INSTRUCTIONS FOR THE TASK → Quote the following items word for word, keeping every line unchanged.

--- begin EXCERPTED RECORDS ---

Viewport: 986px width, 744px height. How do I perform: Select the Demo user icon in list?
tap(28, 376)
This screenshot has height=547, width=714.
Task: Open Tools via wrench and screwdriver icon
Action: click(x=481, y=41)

--- end EXCERPTED RECORDS ---

PROBLEM SOLUTION →
Viewport: 986px width, 744px height. How do I perform: Select the Demo user icon in list?
tap(28, 376)
This screenshot has height=547, width=714.
Task: Open Tools via wrench and screwdriver icon
Action: click(x=481, y=41)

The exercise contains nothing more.